What this exercise asks:
[a] Copy the passage about Alex and his mother below word for word, starting with "Over the next" and going on through "handgun that week.".
[b] In the passage about Alex and his mother below, what did Zoe come to the Desmarais house to borrow?
[c] Decide whether each statement agrees with the passage about Alex and his mother below. Answer yes or no and quote the words that settle it.
(i) Alex told his mother he thought he might be schizophrenic.
(ii) Thorne Pellenz knew that Alex bought a handgun that week.
(iii) Zoe stayed at the house for about an hour.

Reading text:
^^^^^^^^

One morning in the middle of September, Thorne Pellenz woke before dawn. She heard Alex pacing around the house, and he walked into her room. Thorne Pellenz could just make out her son’s outline in the dark.

“Mom, I think I might be schizophrenic,” Alex said.

“I think we should also take a look at bipolar,” she said.

He asked if people with bipolar disorder had delusions. Thorne Pellenz told him her father had delusions with his bipolar disorder.

Over the next few days, Thorne Pellenz thought Alex had turned a corner. He stopped talking about demons and the end of the world. She was relieved, thinking he was through this episode, and they would have time to get a grip on things before the next one.

They made plans to sign Alex up for Medicaid. With insurance, he could see a doctor and start getting treatment.

Thorne Pellenz didn’t know Alex bought a handgun that week.

On Sept. 22, a Sunday, Zoe stopped by the Desmarais house to borrow a laptop charger. Zoe stayed to talk for 20 or 30 minutes and hugged and kissed her mother goodbye.

^^^^^^^^

(Stored records)
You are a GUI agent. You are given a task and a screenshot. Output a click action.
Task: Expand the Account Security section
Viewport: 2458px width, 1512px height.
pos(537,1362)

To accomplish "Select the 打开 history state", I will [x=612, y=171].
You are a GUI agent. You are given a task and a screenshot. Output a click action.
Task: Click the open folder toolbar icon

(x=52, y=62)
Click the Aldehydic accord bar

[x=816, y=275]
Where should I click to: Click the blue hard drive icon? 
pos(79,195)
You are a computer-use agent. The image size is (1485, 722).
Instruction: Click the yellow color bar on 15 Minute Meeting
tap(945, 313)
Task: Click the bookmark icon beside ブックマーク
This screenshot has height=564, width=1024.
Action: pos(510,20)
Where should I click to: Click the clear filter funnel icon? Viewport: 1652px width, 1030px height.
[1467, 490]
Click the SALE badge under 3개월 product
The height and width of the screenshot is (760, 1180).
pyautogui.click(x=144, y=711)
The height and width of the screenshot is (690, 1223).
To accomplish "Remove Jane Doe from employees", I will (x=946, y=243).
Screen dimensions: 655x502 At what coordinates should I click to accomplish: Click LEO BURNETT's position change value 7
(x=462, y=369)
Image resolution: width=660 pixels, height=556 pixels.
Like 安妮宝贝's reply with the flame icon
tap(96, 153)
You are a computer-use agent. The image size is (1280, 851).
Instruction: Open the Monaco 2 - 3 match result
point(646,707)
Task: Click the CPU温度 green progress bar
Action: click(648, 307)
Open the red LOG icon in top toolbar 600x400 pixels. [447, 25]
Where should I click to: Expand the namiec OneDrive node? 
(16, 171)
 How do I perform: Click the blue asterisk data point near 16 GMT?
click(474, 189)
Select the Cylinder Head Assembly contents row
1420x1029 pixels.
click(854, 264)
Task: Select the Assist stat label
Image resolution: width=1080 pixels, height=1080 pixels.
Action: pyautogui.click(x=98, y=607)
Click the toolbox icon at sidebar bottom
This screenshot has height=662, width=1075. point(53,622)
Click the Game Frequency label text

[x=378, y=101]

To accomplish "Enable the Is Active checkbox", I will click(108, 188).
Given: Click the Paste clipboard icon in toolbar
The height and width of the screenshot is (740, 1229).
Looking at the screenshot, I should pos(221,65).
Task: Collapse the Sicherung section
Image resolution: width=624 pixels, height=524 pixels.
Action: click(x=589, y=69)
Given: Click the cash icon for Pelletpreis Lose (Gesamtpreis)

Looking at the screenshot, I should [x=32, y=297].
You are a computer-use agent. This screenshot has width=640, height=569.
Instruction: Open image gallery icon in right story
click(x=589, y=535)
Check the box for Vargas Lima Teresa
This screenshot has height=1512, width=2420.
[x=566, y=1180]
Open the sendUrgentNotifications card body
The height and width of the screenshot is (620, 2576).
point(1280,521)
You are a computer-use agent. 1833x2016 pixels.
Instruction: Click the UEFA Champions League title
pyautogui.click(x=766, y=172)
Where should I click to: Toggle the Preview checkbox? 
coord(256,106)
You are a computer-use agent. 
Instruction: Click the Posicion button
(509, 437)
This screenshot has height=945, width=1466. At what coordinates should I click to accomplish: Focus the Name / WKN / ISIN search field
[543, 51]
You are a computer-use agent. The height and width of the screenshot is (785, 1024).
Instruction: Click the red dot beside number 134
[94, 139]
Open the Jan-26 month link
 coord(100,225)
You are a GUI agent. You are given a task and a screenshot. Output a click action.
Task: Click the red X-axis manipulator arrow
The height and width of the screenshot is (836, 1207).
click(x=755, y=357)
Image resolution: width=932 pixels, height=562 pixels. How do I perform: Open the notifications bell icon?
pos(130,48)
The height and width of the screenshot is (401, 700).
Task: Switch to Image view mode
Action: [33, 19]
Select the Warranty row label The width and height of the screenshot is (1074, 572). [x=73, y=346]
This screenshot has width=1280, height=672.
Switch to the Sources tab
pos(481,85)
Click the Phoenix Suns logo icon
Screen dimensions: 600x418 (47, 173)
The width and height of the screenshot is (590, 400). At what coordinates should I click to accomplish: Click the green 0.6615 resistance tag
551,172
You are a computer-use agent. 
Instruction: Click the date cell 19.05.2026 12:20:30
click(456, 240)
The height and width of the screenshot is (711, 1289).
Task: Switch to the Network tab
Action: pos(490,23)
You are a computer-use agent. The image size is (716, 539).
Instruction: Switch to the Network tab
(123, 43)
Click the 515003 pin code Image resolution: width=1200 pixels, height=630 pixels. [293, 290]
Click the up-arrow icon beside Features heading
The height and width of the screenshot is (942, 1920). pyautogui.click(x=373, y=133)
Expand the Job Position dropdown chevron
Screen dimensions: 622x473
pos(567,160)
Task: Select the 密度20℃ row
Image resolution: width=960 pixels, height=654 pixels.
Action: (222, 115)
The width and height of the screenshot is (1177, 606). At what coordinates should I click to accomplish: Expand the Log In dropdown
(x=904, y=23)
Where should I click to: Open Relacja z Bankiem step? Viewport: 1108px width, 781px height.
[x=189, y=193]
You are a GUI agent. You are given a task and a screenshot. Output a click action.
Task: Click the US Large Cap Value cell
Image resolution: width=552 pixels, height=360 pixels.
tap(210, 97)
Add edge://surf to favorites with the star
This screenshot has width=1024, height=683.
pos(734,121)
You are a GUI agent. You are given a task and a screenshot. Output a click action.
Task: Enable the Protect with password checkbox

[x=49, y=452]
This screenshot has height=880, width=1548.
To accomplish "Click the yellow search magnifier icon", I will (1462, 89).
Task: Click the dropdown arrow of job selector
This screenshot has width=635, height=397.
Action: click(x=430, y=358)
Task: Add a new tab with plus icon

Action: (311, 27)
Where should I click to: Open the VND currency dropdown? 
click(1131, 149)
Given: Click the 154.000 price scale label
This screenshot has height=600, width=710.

^^^^^^^^

Answers to the exercises:
[a]
Over the next few days, Thorne Pellenz thought Alex had turned a corner. He stopped talking about demons and the end of the world. She was relieved, thinking he was through this episode, and they would have time to get a grip on things before the next one.

They made plans to sign Alex up for Medicaid. With insurance, he could see a doctor and start getting treatment.

Thorne Pellenz didn’t know Alex bought a handgun that week.

[b] A laptop charger.

[c]
(i) Yes: "“Mom, I think I might be schizophrenic,” Alex said."
(ii) No: "Thorne Pellenz didn’t know Alex bought a handgun that week."
(iii) No: "Zoe stayed to talk for 20 or 30 minutes"